念のために、コメント欄でも引用した厚生労働省の「新型コロナウイルス感染症(COVID-19)診療の手引き・第1版」(PDF)という資料p.6にある「中国での新型コロナウイルス感染症患者44672人の患者データより」の致死率データも引用します。

年齢 死亡
0~9歳 0%
10~19歳 0.2%
20~29歳 0.2%
30~39歳 0.2%
40~49歳 0.4%
50~59歳 1.3%
60~69歳 3.6%
70~79歳 8.0%
80歳以上 14.8%
合計 2.3%

CDCのデータに幅があるものの、致死率については中国のデータとあまり変わりません。年齢が若いほど致死率は低く、高齢者の致死率は高くなっています。しかし、CDCのデータで注目すべきは「集中治療室」の値です。つまり、この比率は人工呼吸器やECMOと呼ばれる人工心肺が使われるケースです。どちらがどれくらい使われているかは分かりませんが(人工心肺は、本来一時的に使うもので、医者が交代で24時間付きっきりになります)、多くが人工呼吸器だとしても、この時点で後遺症の心配をしなければならないような状態です。

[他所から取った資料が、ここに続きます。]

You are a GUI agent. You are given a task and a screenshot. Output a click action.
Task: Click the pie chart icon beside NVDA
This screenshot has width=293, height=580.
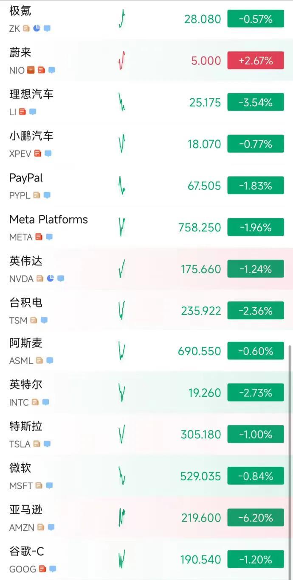(51, 278)
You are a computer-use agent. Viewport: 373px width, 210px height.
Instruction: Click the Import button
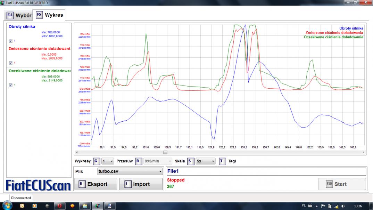[x=141, y=184]
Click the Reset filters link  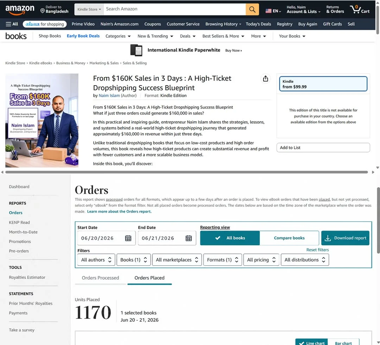coord(317,250)
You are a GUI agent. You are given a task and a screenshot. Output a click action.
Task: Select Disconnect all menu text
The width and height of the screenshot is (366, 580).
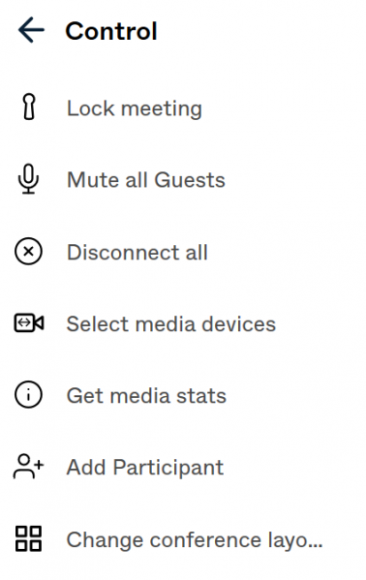click(137, 253)
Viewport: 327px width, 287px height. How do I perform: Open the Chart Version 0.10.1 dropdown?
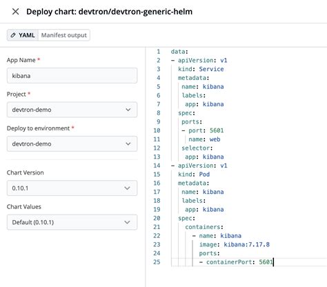click(x=72, y=188)
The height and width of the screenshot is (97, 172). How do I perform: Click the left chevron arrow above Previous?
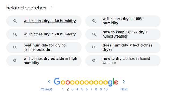click(49, 81)
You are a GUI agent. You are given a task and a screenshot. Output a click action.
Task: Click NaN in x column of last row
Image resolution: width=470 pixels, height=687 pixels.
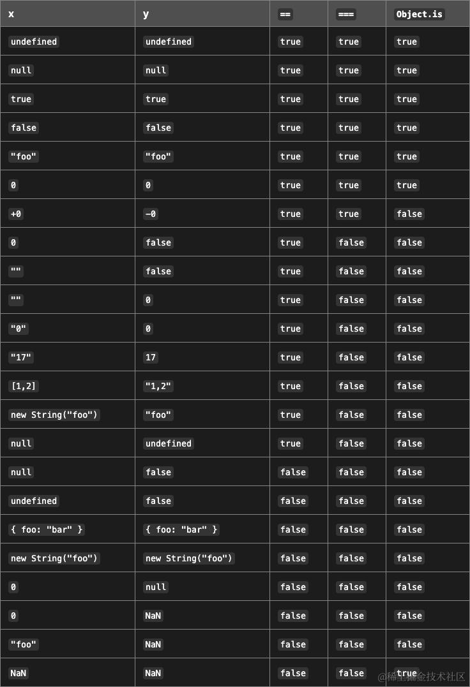pos(19,673)
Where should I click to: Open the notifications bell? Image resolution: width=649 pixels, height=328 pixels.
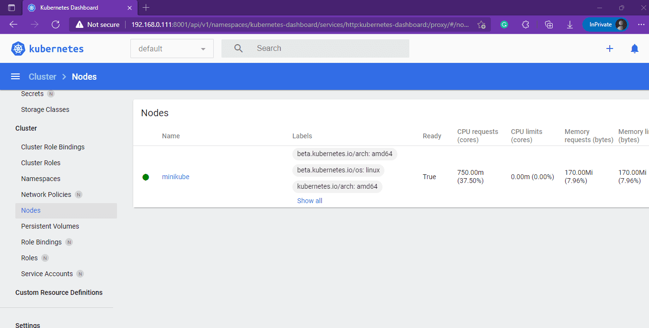coord(634,48)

すでに上記で触れましたが、若者の致死率が低いといっても0.2%というのは「500回に1回死亡事故を起こすような乗り物、怖くて乗れませんよね」(山中伸弥氏)というレベルです。しかし、最低でも2.0%の確率で集中治療室に入る(人工心肺を使われるほど悪化する)ということは「50回に1回は後遺症が残るかもしれない大事故を起こす乗り物」ということになります。これが「若者」に対する数値です。「500人に1人が死ぬだけで499人はなんともない」というものではありません。

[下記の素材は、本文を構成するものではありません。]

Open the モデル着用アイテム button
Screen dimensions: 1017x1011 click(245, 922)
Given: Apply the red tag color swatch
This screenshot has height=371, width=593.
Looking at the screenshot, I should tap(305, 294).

多数の感染者を出しているニューヨーク州のクオモ知事が「数万の人工呼吸器が必要」と訴えていました。現時点で1万人に8人"しか"感染していないアメリカで、すでに重症/重体の患者が5787人います。集団免疫を狙って何"割"というレベルで感染者が増えたら、その何百倍もの重症/重体患者が生まれることになります。人工心肺が足りなくなれば、この人たちも「死者」になってしまうでしょう。
それでもなお「インフルエンザでも人は死ぬ」と同じように考えられる人がいるのでしょうか。